Different kinds of facets

As you saw when you created the Text facet just now, there are other kinds of facets – let’s create a Timeline one, to make it easy to see when projects started (and stopped.)

Go to the column start_actual; in this column, can see the dates that projects started. Create a Timeline facet, by clicking on Facet → Timeline facet.

Hmm – it doesn’t seem to work- this is what we see, and it appears to be blank! Why?

The dates given in the start_actual column don’t seem to be recognised as dates (or ‘Time’) so they’re not coming up in the Timeline facet.

Luckily, if the date is in the format specified in the IATI standard this is easy to change: just ‘transform’ all of the entries into that cell into ‘dates’, by clicking Edit cells → Common transforms → To date

You can go ahead and do this transform on all of the columns that you can see which have dates in – start-planned, and end-planned too.

Once you have, you’ll be able to apply a Timeline Facet which allows us to see when projects were started.

Cleaning multiple entries in one cell

You may notice that in some of the columns, there are multiple entries:

If we wanted to list just the rows that involved Sylhet Gas Fields Limited we could select the Text filter option, enter the company name, and just see the corresponding rows.

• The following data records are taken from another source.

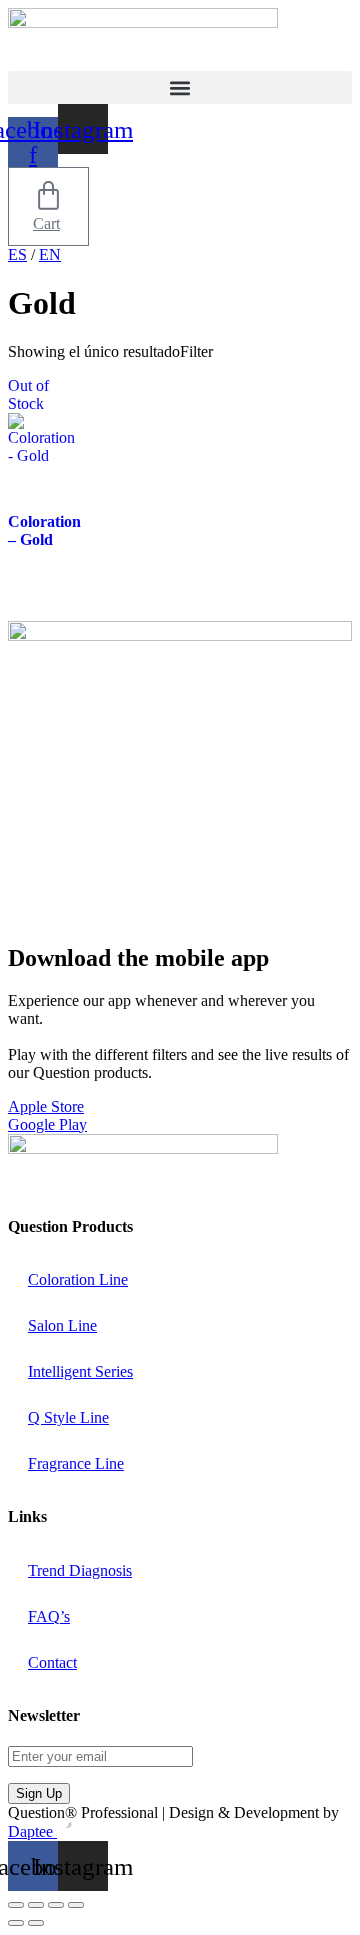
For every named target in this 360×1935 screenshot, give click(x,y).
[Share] (56, 1905)
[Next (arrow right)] (36, 1923)
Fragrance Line (76, 1463)
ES (17, 254)
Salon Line (62, 1325)
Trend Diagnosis (80, 1570)
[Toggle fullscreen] (36, 1905)
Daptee (32, 1831)
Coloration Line (78, 1279)
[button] (180, 87)
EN (50, 254)
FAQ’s (49, 1616)
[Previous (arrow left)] (16, 1923)
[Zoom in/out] (16, 1905)
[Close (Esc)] (76, 1905)
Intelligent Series (80, 1371)
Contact (52, 1662)
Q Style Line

However, we might also want to reshape the data so that we have one line for each accountable-org or implementing-org. We can achieve this in OpenRefine in two steps. The first step involves generating a new row for each entry in a particular column. From the Edit Cells menu option select *Split multi-valued cells… * and then enter the character that is used to separate the different items within the cell – in this case, a semi-colon (;) character.

For each item in the cell, a new row is created and the distinct values filled in within the original column – that is, the column whose cell values we split.

If you inspect the other columns, you will notice that all the cells in the newly created rows are blank.

To fill in the blanks, we need a second step – for each column, select Edit cells then Fill down. This works down each row in the dataset, looking for empty cells and filling them with whatever value appears in the cell next filled cell above.

For a dataset such as this one, there are obviously of a lot of columns that need filling in – which could take some time. But do you really want data from every column? Perhaps all you really wanted was a list of accountable organisation aims and the IATI project identifier – in which case you’d only have to fill down on that column.

You could then export just these two columns of data using the Custom tabular exporter from the project Export menu; this would give you a more specific selection of the entire data set to work with.